To solve the problem, the Medical University of South Carolina decided to use ITIL – the Information Technology Infrastructure Library.
“Our use of ITIL is different than the traditional use, but since telehealth is really a clinical service applied over an IT service, we saw an opportunity to leverage ITIL best practices and key concepts,” said Shawn Valenta, administrator of telehealth at the Medical University of South Carolina. “We adopted the framework of ITIL and adapted it to fit our own needs.”
Staff created a telehealth service management framework that factored in all of the complexities of telehealth service development. It allowed them to create a common architecture to creating and successfully maintaining telehealth services, and it helped them better understand their strengths and weaknesses and where they had gaps that needed to be addressed, Valenta explained.
There are many vendors on the market today that offer telemedicine technology, including American Well, Avizia, GlobalMed, MDLive, Novotalk, SnapMD, Teladoc, TeleHealth Services, Tellus and Tyto Care.

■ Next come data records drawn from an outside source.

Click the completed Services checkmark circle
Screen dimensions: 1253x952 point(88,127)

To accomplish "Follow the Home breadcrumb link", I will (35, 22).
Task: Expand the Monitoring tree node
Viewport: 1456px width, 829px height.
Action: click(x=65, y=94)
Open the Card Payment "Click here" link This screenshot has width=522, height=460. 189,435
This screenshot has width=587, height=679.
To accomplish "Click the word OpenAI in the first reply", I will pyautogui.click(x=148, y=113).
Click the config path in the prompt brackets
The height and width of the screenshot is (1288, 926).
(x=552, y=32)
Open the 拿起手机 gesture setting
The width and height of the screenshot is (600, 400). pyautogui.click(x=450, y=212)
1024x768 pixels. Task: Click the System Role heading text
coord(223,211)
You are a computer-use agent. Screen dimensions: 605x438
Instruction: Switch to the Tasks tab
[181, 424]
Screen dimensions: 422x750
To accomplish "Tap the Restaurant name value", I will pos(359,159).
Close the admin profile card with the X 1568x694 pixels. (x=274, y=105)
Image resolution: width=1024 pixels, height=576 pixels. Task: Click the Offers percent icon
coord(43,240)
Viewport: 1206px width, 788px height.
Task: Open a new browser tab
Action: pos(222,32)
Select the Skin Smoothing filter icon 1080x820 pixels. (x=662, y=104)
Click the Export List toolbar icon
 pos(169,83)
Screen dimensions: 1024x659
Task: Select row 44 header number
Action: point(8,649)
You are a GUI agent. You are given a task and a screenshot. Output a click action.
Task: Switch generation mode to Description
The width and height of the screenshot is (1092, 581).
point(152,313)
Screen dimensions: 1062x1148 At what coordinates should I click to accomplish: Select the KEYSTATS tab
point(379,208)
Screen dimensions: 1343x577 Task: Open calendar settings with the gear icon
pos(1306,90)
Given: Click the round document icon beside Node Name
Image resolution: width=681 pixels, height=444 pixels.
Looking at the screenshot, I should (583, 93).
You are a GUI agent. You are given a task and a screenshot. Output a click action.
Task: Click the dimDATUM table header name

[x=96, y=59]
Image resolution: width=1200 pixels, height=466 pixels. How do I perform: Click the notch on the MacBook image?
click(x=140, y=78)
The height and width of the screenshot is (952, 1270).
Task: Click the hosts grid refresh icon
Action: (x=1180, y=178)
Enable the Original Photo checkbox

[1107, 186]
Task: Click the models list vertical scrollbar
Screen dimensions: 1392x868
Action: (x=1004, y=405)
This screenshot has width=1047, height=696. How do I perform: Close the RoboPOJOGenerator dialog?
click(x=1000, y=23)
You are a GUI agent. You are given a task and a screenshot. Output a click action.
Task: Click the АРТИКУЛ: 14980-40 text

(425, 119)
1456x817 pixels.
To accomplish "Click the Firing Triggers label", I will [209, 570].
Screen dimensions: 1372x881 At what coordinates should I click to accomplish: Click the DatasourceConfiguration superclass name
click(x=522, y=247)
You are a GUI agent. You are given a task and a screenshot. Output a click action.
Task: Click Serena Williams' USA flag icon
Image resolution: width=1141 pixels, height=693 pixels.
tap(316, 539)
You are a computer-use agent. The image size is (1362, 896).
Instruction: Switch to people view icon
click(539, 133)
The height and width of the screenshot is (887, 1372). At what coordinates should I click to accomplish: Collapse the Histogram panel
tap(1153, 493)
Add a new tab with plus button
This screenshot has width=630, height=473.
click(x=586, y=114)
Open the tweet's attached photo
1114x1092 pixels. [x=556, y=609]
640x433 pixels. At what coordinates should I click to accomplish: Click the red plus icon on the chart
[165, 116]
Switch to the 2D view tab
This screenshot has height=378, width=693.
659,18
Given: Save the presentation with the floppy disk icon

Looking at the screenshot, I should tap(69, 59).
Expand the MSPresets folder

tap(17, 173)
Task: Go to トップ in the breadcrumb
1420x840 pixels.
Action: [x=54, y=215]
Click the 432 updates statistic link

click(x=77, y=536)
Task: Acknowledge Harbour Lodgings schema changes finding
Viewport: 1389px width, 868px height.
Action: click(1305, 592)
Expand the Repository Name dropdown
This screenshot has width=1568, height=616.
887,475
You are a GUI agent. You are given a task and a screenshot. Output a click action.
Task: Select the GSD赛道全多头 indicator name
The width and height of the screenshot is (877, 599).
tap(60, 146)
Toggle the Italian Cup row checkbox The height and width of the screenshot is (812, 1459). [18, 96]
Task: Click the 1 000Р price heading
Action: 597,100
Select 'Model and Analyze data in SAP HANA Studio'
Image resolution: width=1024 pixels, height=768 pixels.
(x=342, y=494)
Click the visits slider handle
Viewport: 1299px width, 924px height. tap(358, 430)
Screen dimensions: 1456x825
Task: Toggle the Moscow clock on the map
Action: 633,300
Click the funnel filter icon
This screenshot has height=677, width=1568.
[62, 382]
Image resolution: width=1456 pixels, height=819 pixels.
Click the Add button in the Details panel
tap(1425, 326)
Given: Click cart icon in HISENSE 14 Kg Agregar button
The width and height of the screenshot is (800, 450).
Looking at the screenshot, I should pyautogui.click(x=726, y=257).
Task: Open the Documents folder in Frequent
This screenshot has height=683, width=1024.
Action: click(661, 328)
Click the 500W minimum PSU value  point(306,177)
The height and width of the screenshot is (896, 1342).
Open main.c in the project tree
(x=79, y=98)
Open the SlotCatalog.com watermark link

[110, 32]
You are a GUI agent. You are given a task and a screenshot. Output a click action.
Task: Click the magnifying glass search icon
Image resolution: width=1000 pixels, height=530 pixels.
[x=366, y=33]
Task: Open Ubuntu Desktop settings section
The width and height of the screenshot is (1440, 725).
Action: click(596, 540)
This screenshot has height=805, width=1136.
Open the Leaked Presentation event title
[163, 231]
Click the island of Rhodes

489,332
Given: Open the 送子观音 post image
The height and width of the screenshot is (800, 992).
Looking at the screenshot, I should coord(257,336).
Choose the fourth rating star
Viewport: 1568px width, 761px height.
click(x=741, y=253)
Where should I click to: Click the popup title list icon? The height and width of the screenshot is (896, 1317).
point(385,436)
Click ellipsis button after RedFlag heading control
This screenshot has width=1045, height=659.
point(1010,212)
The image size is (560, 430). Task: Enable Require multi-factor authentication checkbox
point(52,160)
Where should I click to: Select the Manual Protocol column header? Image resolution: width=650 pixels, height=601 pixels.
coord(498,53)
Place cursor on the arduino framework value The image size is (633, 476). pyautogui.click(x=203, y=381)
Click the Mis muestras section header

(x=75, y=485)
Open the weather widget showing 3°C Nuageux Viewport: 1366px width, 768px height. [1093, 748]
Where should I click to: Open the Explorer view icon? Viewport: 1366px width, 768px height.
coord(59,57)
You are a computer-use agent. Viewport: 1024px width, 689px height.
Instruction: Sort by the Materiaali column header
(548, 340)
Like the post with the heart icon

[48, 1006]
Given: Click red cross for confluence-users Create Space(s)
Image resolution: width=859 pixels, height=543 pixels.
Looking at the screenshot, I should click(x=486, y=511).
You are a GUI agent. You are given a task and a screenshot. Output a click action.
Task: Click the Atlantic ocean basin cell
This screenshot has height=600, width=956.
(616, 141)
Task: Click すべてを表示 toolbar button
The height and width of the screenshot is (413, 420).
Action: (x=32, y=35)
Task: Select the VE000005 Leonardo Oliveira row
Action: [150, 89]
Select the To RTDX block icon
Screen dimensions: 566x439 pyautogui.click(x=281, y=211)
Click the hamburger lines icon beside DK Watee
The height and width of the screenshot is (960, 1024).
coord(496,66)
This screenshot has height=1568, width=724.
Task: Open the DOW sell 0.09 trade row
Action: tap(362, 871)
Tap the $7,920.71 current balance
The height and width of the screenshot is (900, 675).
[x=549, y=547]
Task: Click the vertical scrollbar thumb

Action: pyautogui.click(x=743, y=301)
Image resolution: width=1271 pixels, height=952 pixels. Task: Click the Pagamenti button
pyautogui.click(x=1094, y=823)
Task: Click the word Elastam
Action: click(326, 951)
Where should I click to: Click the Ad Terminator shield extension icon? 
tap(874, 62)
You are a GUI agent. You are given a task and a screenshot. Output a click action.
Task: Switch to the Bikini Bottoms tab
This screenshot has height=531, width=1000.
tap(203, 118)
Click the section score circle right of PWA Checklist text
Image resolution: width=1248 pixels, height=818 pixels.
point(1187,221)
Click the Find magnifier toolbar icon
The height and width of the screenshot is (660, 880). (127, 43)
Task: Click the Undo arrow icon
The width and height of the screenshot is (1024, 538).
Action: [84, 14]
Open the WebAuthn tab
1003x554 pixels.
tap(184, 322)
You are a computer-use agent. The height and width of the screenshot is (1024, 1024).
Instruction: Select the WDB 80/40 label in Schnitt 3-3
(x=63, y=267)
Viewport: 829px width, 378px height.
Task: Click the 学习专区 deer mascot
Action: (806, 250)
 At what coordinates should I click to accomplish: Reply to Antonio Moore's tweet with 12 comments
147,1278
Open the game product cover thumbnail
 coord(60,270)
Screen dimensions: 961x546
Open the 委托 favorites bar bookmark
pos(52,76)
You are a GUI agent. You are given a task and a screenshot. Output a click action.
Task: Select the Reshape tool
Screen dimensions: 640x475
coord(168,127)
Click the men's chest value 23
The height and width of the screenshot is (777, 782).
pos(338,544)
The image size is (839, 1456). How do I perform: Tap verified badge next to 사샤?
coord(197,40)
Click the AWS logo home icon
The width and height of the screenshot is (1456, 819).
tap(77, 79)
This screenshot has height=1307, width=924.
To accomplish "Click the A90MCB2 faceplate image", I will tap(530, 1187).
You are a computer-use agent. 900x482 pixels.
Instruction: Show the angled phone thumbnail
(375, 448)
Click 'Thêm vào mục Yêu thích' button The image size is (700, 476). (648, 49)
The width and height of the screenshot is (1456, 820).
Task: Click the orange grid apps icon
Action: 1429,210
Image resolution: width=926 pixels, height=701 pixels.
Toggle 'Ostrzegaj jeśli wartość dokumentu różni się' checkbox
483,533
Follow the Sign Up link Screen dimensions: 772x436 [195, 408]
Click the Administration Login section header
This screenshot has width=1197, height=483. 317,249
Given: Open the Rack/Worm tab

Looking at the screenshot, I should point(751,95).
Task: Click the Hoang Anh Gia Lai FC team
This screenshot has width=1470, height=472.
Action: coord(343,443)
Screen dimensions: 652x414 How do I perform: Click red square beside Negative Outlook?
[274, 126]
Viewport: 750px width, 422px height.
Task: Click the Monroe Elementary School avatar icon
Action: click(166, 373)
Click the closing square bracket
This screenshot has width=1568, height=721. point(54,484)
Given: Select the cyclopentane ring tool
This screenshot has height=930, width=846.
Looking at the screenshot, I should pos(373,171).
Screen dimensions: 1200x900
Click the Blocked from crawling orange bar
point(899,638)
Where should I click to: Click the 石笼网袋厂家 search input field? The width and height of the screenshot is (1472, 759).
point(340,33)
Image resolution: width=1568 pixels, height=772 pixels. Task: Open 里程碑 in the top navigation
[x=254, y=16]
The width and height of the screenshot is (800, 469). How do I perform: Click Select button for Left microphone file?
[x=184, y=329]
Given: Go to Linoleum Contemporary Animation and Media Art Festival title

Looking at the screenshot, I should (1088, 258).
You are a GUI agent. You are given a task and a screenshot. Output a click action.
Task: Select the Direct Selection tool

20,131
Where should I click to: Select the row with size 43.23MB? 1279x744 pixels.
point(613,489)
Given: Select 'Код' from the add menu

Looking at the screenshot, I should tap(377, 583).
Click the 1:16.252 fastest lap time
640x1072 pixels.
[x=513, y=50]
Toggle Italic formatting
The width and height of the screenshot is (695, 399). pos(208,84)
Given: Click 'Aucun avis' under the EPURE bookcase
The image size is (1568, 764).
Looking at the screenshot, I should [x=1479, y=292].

Valenta had his Center for Telehealth staff go through a three-day ITIL course, and most of the team received the ITIL Foundation certification. Before the course, he prepped the team on what they would be learning and instructed them to rethink the concepts as if they were applying them to the organization’s telehealth service development process.
“I told them some of the things that they will learn will not apply and that we would also have to add new telehealth processes that are not included within ITIL,” he added. “I also had to explain to the ITIL instructor what I was trying to accomplish as it was a different audience and a different use-case than he was used to.”
After the course, Valenta assigned the team to specific phases and continued to challenge them to improve the telehealth framework with what they had learned, using ITIL as a reference tool for new ideas. Over the last year, the team has built out processes within each phase of the framework.
“We view the continual improvement of our telehealth service management framework as a journey that we are on as we continue to mature it to better serve both our internal and external customers,” he said.
Since the Medical University of South Carolina didn’t apply ITIL in the traditional sense of managing an IT service, its metrics have focused on improving the development and management of telehealth services.
“We have experienced a significant increase in new telehealth services and telehealth utilization,” Valenta said. “In addition, within the operations phase, we have prioritized our response to ‘incidents,’ which we define as any unplanned interruption of a telehealth service. These incidents can be caused by technical, personnel or operational issues, and the team continues to mature processes to minimize and mitigate these incidents.”
“Whether you are in a larger health system looking to integrate enterprise-wide telehealth adoption or just a small community hospital wanting to pilot your first telehealth service, I strongly believe that the telehealth service management framework we developed from adapting ITIL’s best practices could serve as a clear guide to navigating the many complexities that affect telehealth service development,” Valenta said.
Valenta will be discussing ITIL, telemedicine and his healthcare organization’s telehealth service management framework at HIMSS19 in a session titled, “Adapting ITIL for Effective Telehealth Service Management,” scheduled for Wednesday, February 13, from 1-2 p.m. in room W207C.